Solr Cloud changed this behavior. In this article we will setup a new SolrCloud cluster from the scratch and we will see how it work.
Our example cluster
In our example we will use three Solr servers. Every server in the cluster is capable of handling both the index and the query requests. This is the main difference from the old-fashioned Solr architecture with single master and multiple slave servers. In the new architecture there is one additional element present: Zookeeper, which is responsible for holding configuration of the cluster and for synchronization of its work. It is crucial to understand that Solr relies on information stored in Zookeeper – if Zookeeper will fail, the whole cluster is useless. Because of this it is very important to have a fault tolerant Zookeeper ensemble and because of this we use three independent instances of Zookeeper that will form the ensemble.

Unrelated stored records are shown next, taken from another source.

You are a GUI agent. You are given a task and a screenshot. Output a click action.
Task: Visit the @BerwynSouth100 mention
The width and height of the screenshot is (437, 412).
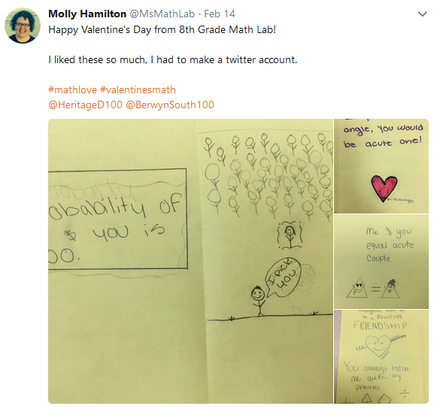(170, 105)

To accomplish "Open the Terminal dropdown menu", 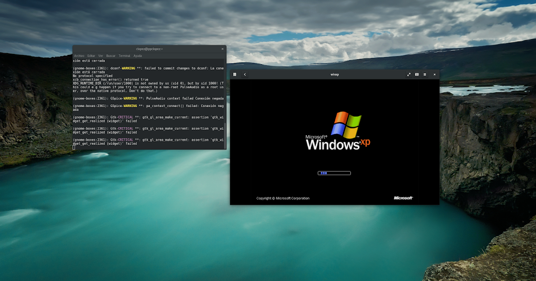I will pos(124,55).
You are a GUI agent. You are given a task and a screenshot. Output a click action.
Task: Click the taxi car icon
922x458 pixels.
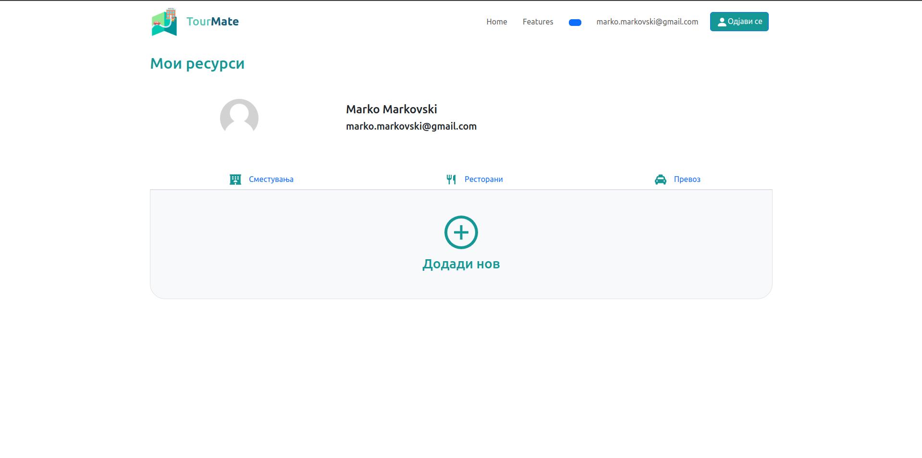point(661,180)
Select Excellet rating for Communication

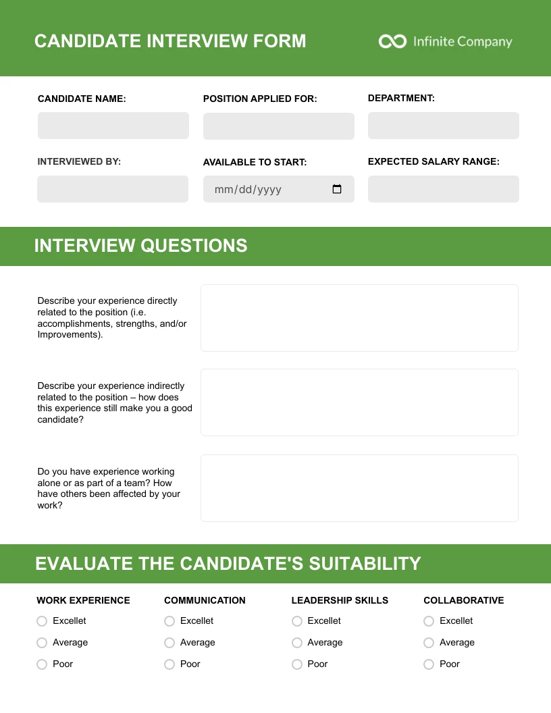coord(169,621)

As we said previously, Zookeeper is a vital part of SolrCloud cluster. Although we can use embedded Zookeeper, this is only handy for testing. For production you definitely want your Zookeeper to be installed independently from Solr and run in a different Java virtual machine process to avoid those two interrupting each other and influencing each others work.
The installation of Apache Zookeeper is straight forward and may be described by the following steps:
- Download Zookeeper archive from: http://www.apache.org/dyn/closer.cgi/zookeeper/
- Unpack downloaded archive and copy conf/zoo_sample.cfg to conf/zoo.cfg
- Modify zoo.cfg:
- Change dataDir to directory where you want to hold all cluster configuration data
- Add information about all Zookeeper servers (see below)
After mentioned changes my zoo.cfg looks like the following one:
- Copy this archive to the all servers, where Zookeeper service should be run
- Create file /var/zookeeper/data/myid with server identifier. This identifier is different for each instance (for example on zk2 this file should contain 2 number)
- Start all instances using “bin/zkServer.sh start-foreground” and verify validity of the installation
- Add “bin/zkServer.sh start” to starting scripts and make sure that operation system monitors that Zookeeper service is available.
The installation of Solr is the following:
- Download Solr archive from: http://www.apache.org/dyn/closer.cgi/lucene/solr/4.1.0
- Unpack downloaded archive
- In this tutorial we will use the ready Solr installation from the example directory and all changes are made to this example installation
- Copy archive to all servers which are the part of the cluster
- Install to Zookeeper configuration data, which will be used by the Solr cluster. For this run the first instance with:
1java -Dbootstrap_confdir=./solr/collection1/conf -Dcollection.configName=solr1 -DzkHost=zk1:2181 -DnumShards=2 -jar start.jar
This should be run only once. The next run will use configuration from Zookeeper cluster and local configuration files are not needed.
- Run all instances using
1java –DzkHost=zk1:2181 –jar start.jar
Verify the installation
Go into administration panel on any Solr instance. For our deployment the URL should be like http://solr1:8983/solr. When you click on cloud tab, and graph, you should see something similar to the following screen shot:
Our first collection – the collection1 is divided into two shards (shard1 and shard2). Each of those shards is placed on two Solr instances (OK, on the picture you see that every Solr is placed on the same host – I have currently only one physical server available for tests – any volunteers for donation? ;)). You can see that type of the dot tell us if it is a primary shard or replica.
I hope this is the first note about solrCloud. I know it is very short and skips details and information about shards, replicas and architecture of this solution. Treat this as a simple checklist for basic, (but real) configuration of your cloud.